Study material below:
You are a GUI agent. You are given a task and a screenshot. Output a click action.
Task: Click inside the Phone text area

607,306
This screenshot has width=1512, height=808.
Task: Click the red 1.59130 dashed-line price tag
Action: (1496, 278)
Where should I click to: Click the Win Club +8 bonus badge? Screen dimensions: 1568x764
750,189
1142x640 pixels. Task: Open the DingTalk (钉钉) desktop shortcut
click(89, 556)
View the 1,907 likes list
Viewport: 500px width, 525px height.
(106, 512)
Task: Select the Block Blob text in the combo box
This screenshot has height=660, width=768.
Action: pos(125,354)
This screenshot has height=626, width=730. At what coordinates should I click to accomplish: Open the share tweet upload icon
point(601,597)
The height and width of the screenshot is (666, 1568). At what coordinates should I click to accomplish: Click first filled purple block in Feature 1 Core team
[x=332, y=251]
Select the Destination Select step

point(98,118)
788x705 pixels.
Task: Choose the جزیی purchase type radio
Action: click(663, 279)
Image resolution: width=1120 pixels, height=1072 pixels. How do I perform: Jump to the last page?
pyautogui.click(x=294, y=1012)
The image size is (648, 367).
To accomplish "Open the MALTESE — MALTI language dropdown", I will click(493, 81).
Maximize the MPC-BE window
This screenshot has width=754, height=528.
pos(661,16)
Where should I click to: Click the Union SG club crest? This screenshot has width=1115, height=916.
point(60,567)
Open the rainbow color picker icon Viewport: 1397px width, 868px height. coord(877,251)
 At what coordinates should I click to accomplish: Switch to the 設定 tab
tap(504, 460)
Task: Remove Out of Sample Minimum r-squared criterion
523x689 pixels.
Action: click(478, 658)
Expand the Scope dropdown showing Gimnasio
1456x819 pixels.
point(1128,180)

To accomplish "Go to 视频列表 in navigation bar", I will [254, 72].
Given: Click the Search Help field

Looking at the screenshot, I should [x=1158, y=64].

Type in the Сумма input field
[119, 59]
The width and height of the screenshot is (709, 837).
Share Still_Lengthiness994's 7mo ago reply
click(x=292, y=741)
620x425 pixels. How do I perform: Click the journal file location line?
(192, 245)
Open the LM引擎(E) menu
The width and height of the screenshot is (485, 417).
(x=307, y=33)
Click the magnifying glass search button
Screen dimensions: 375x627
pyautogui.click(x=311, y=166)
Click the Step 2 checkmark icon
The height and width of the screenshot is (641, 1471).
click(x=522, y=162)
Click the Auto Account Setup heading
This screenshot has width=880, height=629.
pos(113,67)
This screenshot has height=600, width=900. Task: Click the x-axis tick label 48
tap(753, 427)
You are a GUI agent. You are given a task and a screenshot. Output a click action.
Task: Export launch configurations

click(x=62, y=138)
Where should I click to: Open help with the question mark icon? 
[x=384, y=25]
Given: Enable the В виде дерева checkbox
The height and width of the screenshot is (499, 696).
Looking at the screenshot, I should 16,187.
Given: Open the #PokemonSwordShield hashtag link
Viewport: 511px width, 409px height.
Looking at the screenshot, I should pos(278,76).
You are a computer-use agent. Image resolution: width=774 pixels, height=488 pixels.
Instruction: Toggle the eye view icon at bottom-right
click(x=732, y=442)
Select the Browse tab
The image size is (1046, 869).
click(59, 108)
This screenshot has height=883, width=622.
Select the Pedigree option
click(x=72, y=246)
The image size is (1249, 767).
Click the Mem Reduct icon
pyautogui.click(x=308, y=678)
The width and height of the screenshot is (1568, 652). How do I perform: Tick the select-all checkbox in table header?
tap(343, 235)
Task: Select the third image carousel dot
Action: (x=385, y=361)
End of Study material.
Exercise goal: In the listing above, the line with "The image size is (1249, 767)." and every line after it must be set down word for word, and no other line.

Your response:
The image size is (1249, 767).
Click the Mem Reduct icon
pyautogui.click(x=308, y=678)
The width and height of the screenshot is (1568, 652). How do I perform: Tick the select-all checkbox in table header?
tap(343, 235)
Task: Select the third image carousel dot
Action: (x=385, y=361)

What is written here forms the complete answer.